Uma grande reportagem sobre um conflito que ocupou os media internacionais há 2 anos atrás e que entretanto caiu no esquecimento e com o extra de permitir espreitar para o interior de um movimento de guerrilha em acção.
O primeiro dia acabou com "Massaker" de M. Borgmann, L. Slim e H. Theissen, documento fortíssimo sobre o massacre ocorrido nos campos de refugiados (palestinianos) de Sabra e Chatila, perpetrado pelas milícias cristãs (com apoio do exército israelita), durante a guerra civil do Líbano.
Assente exclusivamente sobre as declarações dos próprios executantes do massacre, este documentário não mostra nada dos acontecimentos propriamente ditos (não existem imagens de arquivo, só são mostradas algumas fotos pelo próprios depoentes, apresentadas por eles no decorrer da sua narrativa), o que de facto vemos durante todo o filme são os corpos dos depoentes, (os rostos ficam sempre na sombra), enquanto narram os acontecimentos. E o que fica deste documentário é precisamente isso, a narração de um massacre. Num tom informal, contam como se preparam para a matança, como a planearam, como mataram (um deles conta como em vez de disparar sobre as suas vítimas, esfaqueava-as, porque com um tiro só se morre uma vez, com uma faca morre-se duas, três, quatro vezes). E mais do que os horrores descritos, o que assusta principalmente é a banalidade como o massacre é descrito pelo seus executantes.
Um documentário impressionante, por isto tudo mas também pela forma como é construído, de como consegue criar um efeito de choque no espectador sem recorrer a imagens, utilizando a banda sonora, a iluminação, os cenários (quartos vazios, escuros, decrépitos, especialmente preparados para as filmagens) como suporte da narração e através deles criando um ambiente verdadeiramente opressivo. Se não deixa de ser verdade que "uma imagem vale 1000 palavras", a verdade é que o que este documentário consegue mostrar vai muito além do que qualquer imagem do massacre conseguiria.

+++++

ORDEM DE TRABALHO 1:
Responda, com base no texto sobre o documentário «Massaker»:
(a) Quem assina «Massaker»?
(b) Onde ficam sempre os rostos dos depoentes?
(c) Que cenários servem de suporte à narração?
ORDEM DE TRABALHO 2: Prossiga o texto sobre o documentário «Massaker» a partir da sua última frase.

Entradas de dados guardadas
+++++

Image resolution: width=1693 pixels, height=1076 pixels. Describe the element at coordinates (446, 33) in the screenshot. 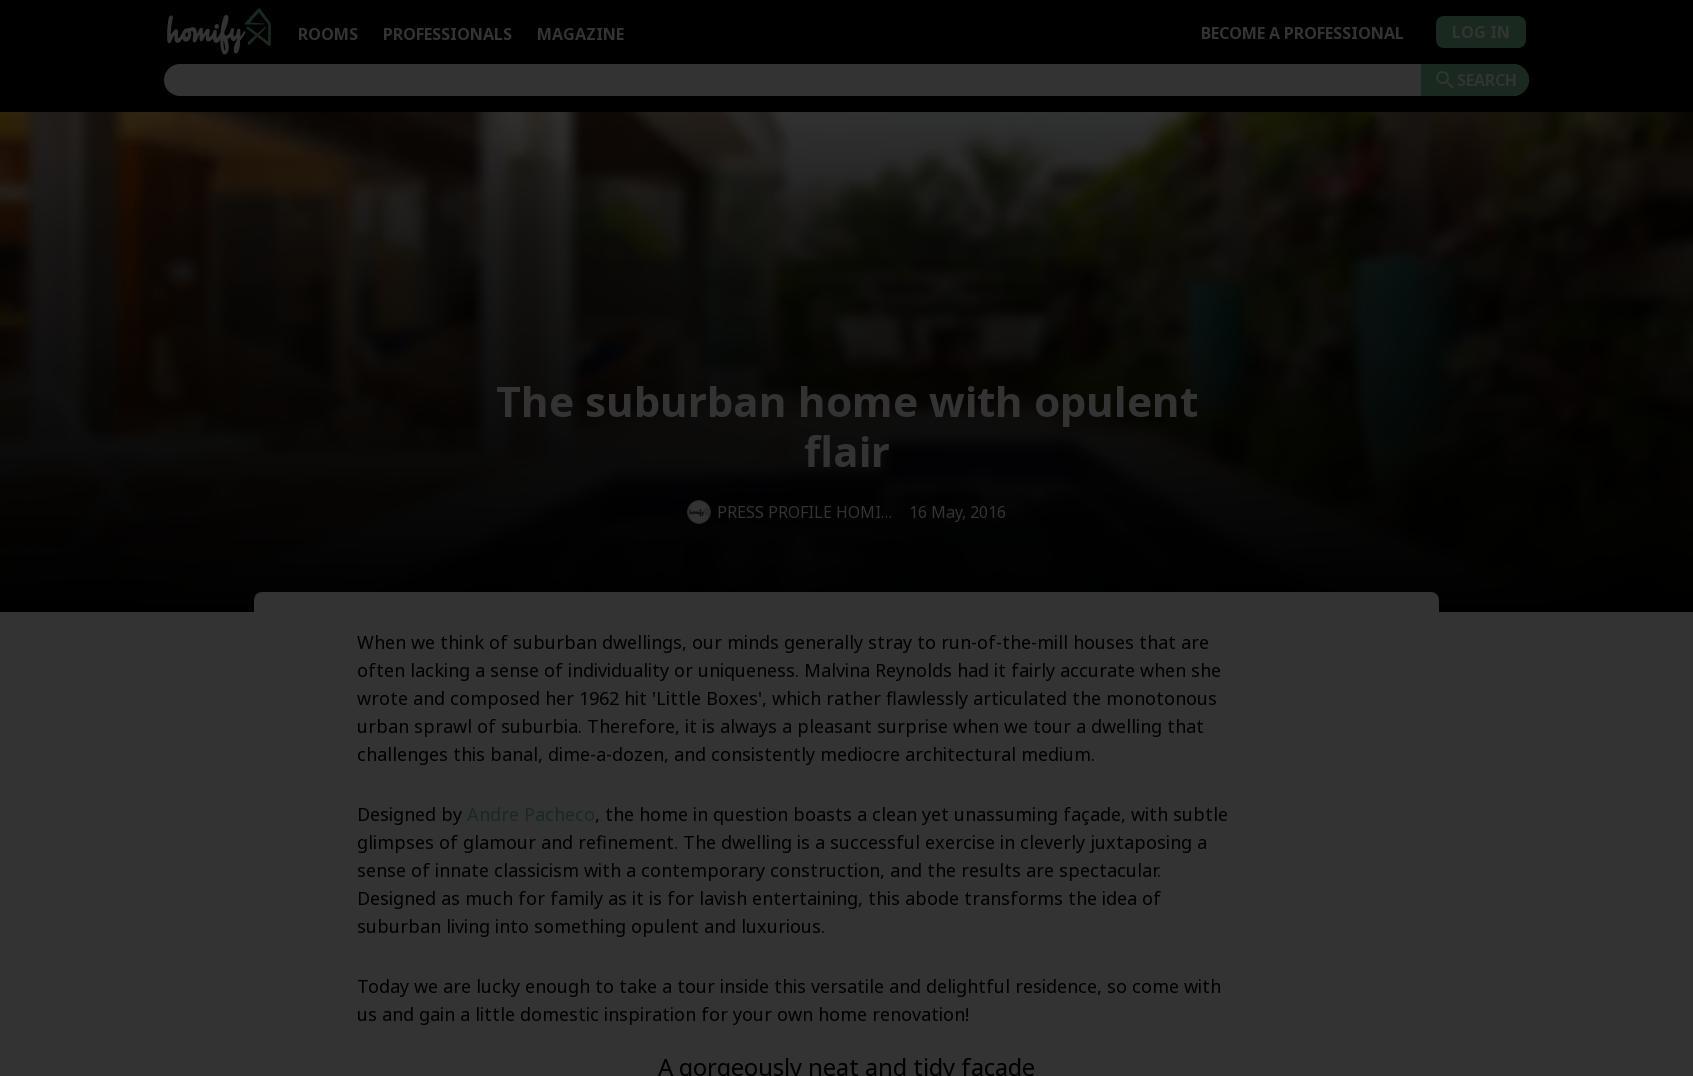

I see `'Professionals'` at that location.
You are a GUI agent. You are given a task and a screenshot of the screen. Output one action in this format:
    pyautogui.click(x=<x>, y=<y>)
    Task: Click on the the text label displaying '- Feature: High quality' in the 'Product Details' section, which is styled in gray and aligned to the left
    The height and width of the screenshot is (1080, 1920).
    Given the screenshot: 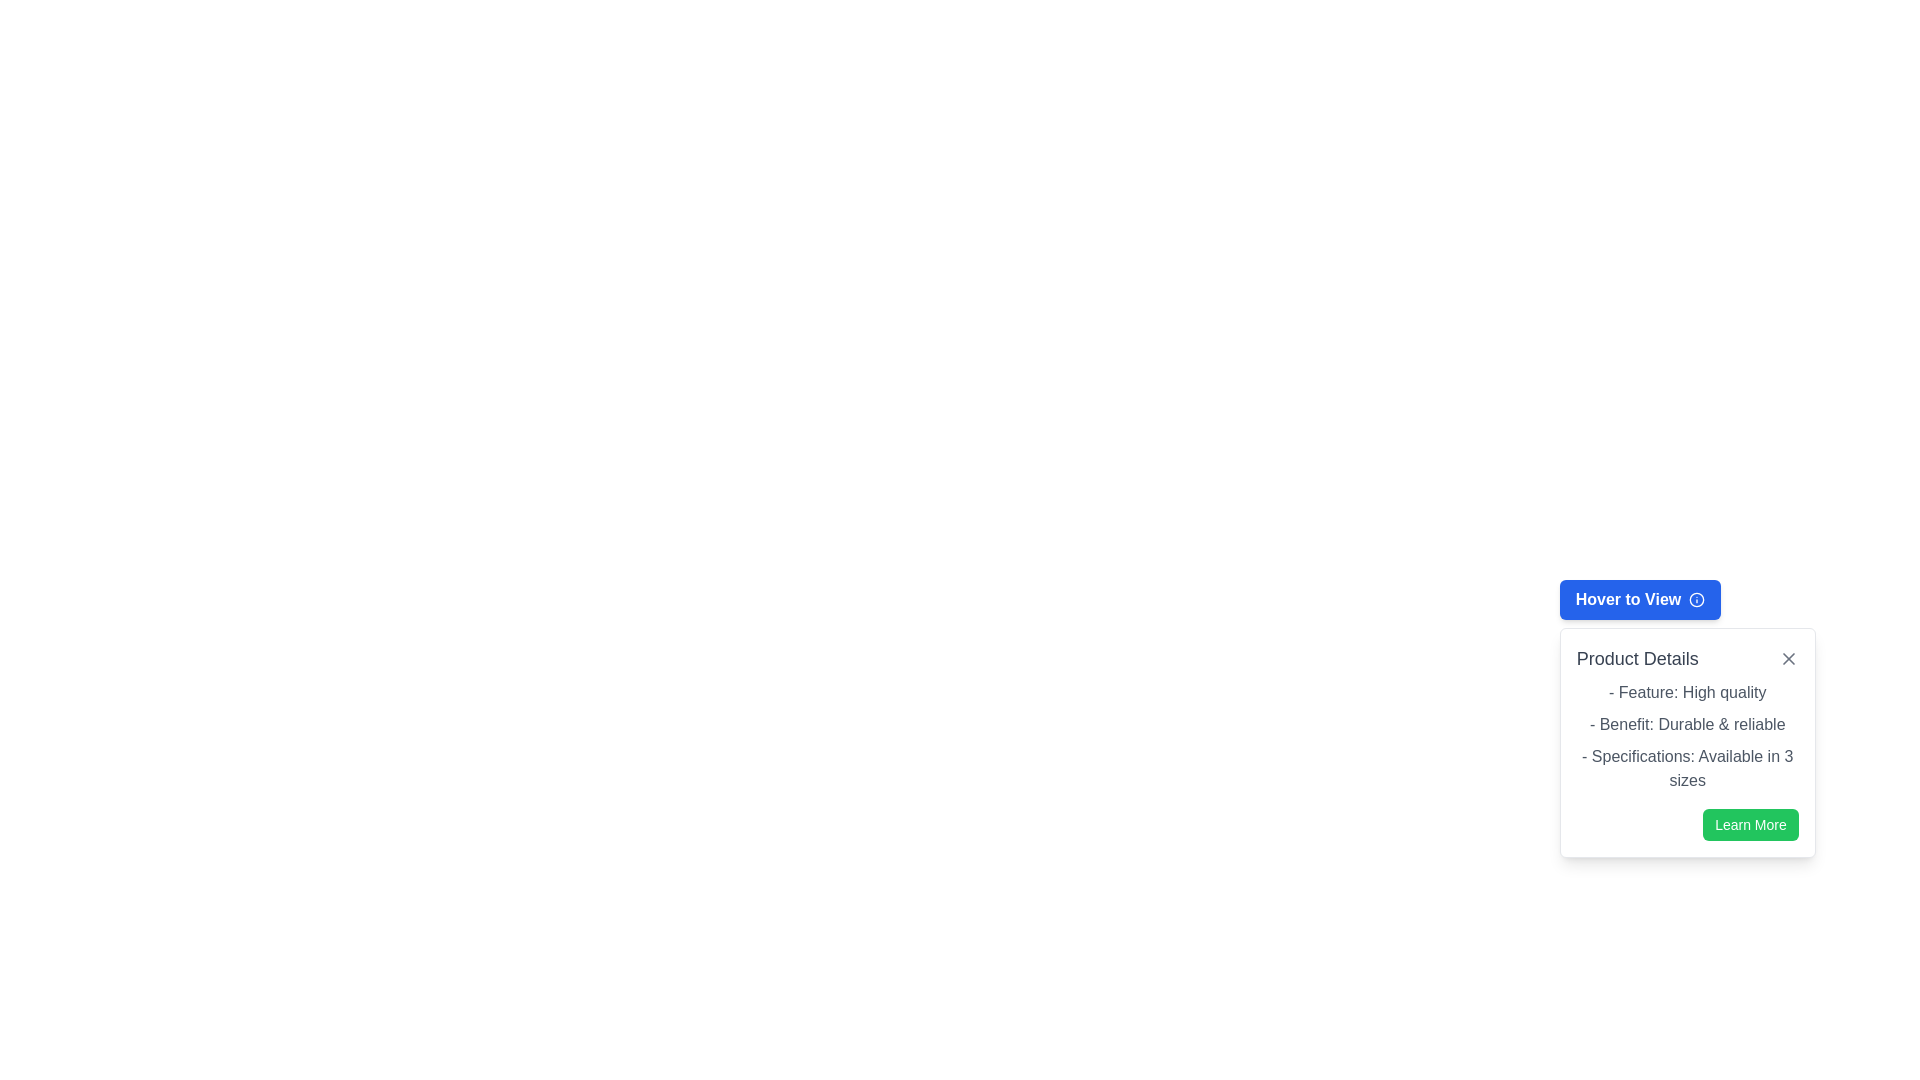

+++++

A SUA RESPOSTA 1:
(a) M. Borgmann, L. Slim e H. Theissen.
(b) Na sombra.
(c) Quartos vazios, escuros e decrépitos, especialmente preparados para as filmagens.

A SUA RESPOSTA 2:
Abordagem completamente diferente tem "Srebrenica: A Cry From the Grave" de Leslie Woodhead. Debruçando-se sobre outro massacre perpetrado sobre uma população civil, neste caso pelas tropas bósnias-sérvias sobre a população muçulmana na cidade de Srebrenica em 1995, este documentário assenta nas imagens do massacre captadas por diferentes fontes (como é dito no documentário: "Srebrenica foi um massacre gravado em Camcorder"), permitindo fazer quase um acompanhamento da evolução do massacre minuto a minuto. Assente num estrutura jornalística, impõe-se de facto pela força das imagens. Igualmente impressionante.
Seguiu-se "The Shape of the Moon" de Leonard Helmrich, documentário que acompanha a vida de uma família indonésia dos bairros de lata de Jakarta e a mudança da sua matriarca para a sua aldeia natal, mostrando-nos uma série de episódios vividos pelos seus membros, com especial destaque para a mãe e o filho mais novo (imaginem um daqueles pintas dos Anjos, mas indonésio). O forte deste documentário é precisamente as suas personagens, mas o filme nunca consegue fazer ultrapassar a sensação de que nos está unicamente a mostrar uma série de situações e personagens exóticas. Ainda assim interessante e bastante divertido.
Depois, bem, depois vieram mais 90 minutos de miséria, um golo sofrido, nenhum marcado, assobios e lenços brancos e o que se adivinhava (e veio a confirmar-se) ser o opus final de um homem que até era boa pessoa mas não dava conta do recado.